🤖 AI Summary
To address the high cost, labor intensity, and low efficiency of manual interactive 3D object modeling in AR/VR, animation, and robotics, this paper introduces the first end-to-end code-generation framework driven by vision-language models (VLMs), enabling automatic construction of interactive, articulated 3D digital twins from text, images, or videos. Our method integrates cross-modal VLM understanding, retrieval-augmented mesh initialization, actor-critic self-iterative optimization, and differentiable physics simulation feedback to enable self-correcting reasoning over articulation structure and compilation of functional digital twins. Evaluated on PartNet-Mobility, our approach achieves a 75% joint identification success rate—surpassing prior state-of-the-art (11.6%) by a large margin—and, for the first time, demonstrates direct execution of generated models on physical robots to perform fine-grained manipulation tasks.
📝 Abstract
Interactive 3D simulated objects are crucial in AR/VR, animations, and robotics, driving immersive experiences and advanced automation. However, creating these articulated objects requires extensive human effort and expertise, limiting their broader applications. To overcome this challenge, we present Articulate-Anything, a system that automates the articulation of diverse, complex objects from many input modalities, including text, images, and videos.

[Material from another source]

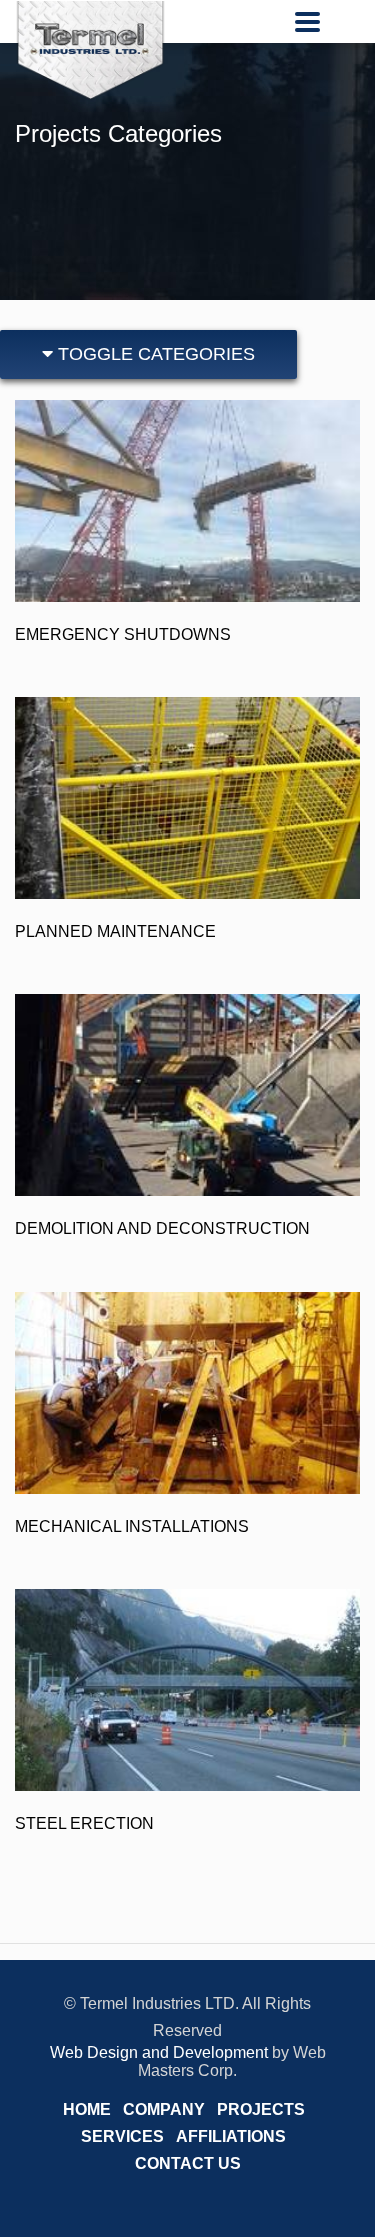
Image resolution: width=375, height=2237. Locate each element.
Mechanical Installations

Articulate-Anything leverages vision-language models (VLMs) to generate code that can be compiled into an interactable digital twin for use in standard 3D simulators. Our system exploits existing 3D asset datasets via a mesh retrieval mechanism, along with an actor-critic system that iteratively proposes, evaluates, and refines solutions for articulating the objects, self-correcting errors to achieve a robust outcome. Qualitative evaluations demonstrate Articulate-Anything's capability to articulate complex and even ambiguous object affordances by leveraging rich grounded inputs. In extensive quantitative experiments on the standard PartNet-Mobility dataset, Articulate-Anything substantially outperforms prior work, increasing the success rate from 8.7-11.6% to 75% and setting a new bar for state-of-the-art performance. We further showcase the utility of our system by generating 3D assets from in-the-wild video inputs, which are then used to train robotic policies for fine-grained manipulation tasks in simulation that go beyond basic pick and place. These policies are then transferred to a real robotic system.